Этому парню не подходит имя Корни, вовсе он не иссохший и не искривленный. Стройный, в бриджах и резиновых сапогах, подпоясанный широким, изукрашенным золочеными обойными гвоздиками ремнем, в шляпе с лихо, по-ковбойски заломленными полями, с черным петушиным пером за щегольской кожаной лентой — ни дать ни взять герой романтической литературы, — восседает он на своем железном тракторе, как на коне норийской породы. Товарищи по работе прознали его «книжным червем» за то, что он вечно читает книги и регулярно посещает вечернее отделение сельскохозяйственного техникума.
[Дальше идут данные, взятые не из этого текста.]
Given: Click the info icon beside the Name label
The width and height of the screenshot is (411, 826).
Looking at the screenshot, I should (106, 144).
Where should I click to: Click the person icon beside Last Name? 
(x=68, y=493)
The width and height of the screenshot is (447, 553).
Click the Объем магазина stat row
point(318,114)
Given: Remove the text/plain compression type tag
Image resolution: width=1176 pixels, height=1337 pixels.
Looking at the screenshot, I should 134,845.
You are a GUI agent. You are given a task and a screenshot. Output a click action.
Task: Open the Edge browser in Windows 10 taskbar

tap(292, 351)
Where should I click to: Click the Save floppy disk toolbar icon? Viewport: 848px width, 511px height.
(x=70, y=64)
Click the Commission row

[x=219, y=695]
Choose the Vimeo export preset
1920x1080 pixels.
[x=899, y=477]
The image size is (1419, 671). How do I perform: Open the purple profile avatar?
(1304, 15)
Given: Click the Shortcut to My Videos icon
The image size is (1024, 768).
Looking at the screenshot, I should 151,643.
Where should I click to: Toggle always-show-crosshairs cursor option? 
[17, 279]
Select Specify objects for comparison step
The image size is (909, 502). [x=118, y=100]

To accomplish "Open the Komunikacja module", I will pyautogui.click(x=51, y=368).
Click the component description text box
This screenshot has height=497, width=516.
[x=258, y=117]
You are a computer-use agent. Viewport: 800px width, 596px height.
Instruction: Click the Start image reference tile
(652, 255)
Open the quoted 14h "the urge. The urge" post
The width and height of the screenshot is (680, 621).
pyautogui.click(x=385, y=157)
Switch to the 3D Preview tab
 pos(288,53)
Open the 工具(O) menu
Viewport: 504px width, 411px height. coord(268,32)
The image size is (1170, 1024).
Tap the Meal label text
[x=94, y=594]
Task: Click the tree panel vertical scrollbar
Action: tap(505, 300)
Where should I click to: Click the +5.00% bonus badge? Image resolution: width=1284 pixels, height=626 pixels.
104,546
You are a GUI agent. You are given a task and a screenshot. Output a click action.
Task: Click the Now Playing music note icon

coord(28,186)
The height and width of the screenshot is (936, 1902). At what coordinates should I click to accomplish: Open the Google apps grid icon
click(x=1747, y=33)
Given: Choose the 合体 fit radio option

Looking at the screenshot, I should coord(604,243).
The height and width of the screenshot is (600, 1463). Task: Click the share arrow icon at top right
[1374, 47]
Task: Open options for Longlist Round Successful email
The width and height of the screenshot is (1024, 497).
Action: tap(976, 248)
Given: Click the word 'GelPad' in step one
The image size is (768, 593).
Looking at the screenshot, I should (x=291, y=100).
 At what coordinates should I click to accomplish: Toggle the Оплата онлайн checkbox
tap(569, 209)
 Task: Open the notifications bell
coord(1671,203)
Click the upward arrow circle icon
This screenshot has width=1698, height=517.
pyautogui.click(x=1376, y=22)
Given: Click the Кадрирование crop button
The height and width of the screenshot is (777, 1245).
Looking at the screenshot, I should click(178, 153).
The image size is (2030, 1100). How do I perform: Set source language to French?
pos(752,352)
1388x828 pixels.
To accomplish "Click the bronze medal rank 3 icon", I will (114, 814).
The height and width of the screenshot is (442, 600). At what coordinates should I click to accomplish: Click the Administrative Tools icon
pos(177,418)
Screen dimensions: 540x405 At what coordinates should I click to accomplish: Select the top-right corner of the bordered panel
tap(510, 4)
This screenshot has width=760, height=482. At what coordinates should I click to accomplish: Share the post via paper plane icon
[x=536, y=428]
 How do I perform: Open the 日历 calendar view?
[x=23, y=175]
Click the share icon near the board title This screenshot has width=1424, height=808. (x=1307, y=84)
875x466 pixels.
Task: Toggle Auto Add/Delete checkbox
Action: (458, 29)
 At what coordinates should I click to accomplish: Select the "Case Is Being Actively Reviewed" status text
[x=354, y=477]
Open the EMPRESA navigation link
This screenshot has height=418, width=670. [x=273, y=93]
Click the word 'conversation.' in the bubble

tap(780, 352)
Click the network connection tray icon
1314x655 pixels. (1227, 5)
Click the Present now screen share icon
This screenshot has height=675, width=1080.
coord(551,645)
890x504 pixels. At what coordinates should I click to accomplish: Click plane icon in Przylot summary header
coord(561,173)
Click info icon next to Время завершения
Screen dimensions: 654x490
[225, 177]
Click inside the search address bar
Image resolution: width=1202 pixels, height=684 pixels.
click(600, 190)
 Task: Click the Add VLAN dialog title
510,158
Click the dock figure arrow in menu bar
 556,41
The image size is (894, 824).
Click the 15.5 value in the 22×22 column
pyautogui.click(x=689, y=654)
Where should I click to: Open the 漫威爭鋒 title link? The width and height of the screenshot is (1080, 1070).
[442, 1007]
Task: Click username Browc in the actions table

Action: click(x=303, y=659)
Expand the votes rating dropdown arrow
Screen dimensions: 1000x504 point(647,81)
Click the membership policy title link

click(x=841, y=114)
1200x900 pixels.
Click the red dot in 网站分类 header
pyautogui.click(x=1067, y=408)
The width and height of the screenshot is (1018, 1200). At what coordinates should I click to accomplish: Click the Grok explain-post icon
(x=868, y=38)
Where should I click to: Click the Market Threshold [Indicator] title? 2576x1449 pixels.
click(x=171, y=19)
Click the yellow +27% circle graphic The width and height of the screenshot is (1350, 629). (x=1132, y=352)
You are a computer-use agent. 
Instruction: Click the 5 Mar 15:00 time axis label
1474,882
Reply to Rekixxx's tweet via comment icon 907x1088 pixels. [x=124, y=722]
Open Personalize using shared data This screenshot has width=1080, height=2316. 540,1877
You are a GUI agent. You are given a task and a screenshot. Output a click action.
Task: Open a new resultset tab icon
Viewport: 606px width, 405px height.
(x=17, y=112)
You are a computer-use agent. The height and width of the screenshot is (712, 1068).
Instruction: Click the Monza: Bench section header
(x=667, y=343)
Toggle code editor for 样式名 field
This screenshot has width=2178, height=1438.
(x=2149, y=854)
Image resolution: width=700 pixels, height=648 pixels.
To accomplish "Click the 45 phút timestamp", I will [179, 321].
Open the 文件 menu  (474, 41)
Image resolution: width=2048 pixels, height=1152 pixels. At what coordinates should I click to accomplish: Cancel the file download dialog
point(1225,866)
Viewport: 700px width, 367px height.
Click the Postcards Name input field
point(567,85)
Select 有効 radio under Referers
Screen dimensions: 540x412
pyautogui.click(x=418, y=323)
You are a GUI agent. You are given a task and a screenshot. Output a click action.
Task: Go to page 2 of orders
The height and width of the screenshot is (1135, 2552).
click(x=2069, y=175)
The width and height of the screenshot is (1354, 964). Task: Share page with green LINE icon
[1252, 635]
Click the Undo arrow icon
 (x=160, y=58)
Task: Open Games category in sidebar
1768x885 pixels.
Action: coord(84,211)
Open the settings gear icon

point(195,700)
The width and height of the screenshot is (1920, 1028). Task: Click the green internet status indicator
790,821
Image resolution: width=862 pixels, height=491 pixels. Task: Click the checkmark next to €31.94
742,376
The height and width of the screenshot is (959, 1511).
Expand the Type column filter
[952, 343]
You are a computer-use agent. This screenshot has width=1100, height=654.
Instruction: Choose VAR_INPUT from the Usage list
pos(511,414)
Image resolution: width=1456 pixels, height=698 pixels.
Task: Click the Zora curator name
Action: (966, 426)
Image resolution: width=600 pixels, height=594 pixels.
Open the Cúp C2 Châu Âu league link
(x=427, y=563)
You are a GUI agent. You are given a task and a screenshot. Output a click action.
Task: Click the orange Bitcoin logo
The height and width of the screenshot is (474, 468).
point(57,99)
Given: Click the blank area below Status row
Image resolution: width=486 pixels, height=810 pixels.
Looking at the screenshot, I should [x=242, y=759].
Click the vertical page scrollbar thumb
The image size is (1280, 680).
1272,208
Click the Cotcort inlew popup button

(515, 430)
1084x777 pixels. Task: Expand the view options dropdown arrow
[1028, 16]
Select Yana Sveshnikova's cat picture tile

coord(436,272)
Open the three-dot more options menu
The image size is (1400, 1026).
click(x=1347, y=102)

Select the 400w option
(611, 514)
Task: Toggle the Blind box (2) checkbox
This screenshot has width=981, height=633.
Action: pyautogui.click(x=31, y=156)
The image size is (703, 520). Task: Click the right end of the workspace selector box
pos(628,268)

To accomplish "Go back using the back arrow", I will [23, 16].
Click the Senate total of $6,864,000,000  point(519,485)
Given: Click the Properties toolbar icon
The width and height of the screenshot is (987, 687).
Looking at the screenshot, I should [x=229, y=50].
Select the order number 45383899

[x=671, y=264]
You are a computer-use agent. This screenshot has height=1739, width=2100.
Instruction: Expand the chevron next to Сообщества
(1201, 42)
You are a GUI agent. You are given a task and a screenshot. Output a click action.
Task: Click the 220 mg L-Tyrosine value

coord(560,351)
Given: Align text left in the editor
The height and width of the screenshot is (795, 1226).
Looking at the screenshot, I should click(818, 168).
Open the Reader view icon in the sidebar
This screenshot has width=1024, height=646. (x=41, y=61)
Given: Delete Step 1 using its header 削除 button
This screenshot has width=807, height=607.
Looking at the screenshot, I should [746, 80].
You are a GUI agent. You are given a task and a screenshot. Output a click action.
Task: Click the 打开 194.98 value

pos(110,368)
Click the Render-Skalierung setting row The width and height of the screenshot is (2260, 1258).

Цветет одуванчик, заливаются жаворонки, гудят самолеты, а Корни под пулеметную очередь трактора знай себе прокладывает разом четыре борозды — туда-сюда, — словно четырьмя кисточками одновременно затушевывает лист бумаги, из серо-зеленого превращает его в серо-коричневый. И в то же время он предводитель разноперой птичьей процессии. Скворцы идут за ним в поисках червей. Три серые вороны тоже ковыляют в этой процессии, скворцы держатся от них в некотором отдалении — того требуют внушительные размеры ворон и устрашающие клювы (все вместе это зовется силой).
Перепел, вприскочку, как блоха, бежит перед трактором, пытаясь укрыться в серо-зеленой стерне, что не так-то просто.
С каждой минутой становится все теплей и теплей, позади трактора, там, где кончается поле, в воздухе стоит какое-то мерцание, а над шляпой Корни, шляпой с лихо заломленными полями, крутится клубок мыслей. Он возносятся кверху, и там на высоте десяти метров распутывается, ибо каждая мысль устремляется в пространство по своему, заранее определенному пути. Корни думает о перепеле, который, укрывшись в невысокой ржи, мнит себя в полной безопасности и уже собирается вить гнездо. Вот сейчас, думает Корни, ему опять придется куда-нибудь юркнуть и все начинать сначала. А Корни завтра уже нечего будет здесь делать, он управится еще сегодня. Ни одной серо-зеленой полоски не останется на поле, когда он вечером поедет назад в деревню.
Он смотрит на часы, что угнездились в густой светло-рыжей поросли волос на его левой руке, и протирает стекло, оно запотело, оттого что Корни изрядно взмок.
Когда он вспашет это поле и вернется домой, будет очень поздно. Зато в конце месяца он хорошо получит по трудодням. Почитать уже не удастся, разве только самую малость. Он думает о книге, которую сейчас читает. Ее написал человек по фамилии Кант, написал здорово иронично, так что люди вроде учителя Коппа, у которых нет антенн для улавливания иронии, называют Канта «цинистом», не зная, что говорить следует «циник».
Забавная получилась бы штука, если бы верно было то, о чем сейчас думает Корни. А думает он: из каждой хорошей книги тысячи различных читателей делают тысячи различных выводов. Так или иначе, а Корни сделал для себя из книги Канта следующий вывод: надо ему пойти учиться и быть среди людей, с которыми можно поговорить о своих наблюдениях, к примеру о выводах, которые делаешь из чтения книг. Но потом он думает, что лучше ему не идти учиться, поскольку он не очень-то доверяет своим открытиям, наверно, они не более как дурман от запахов земли и бензиновой вони.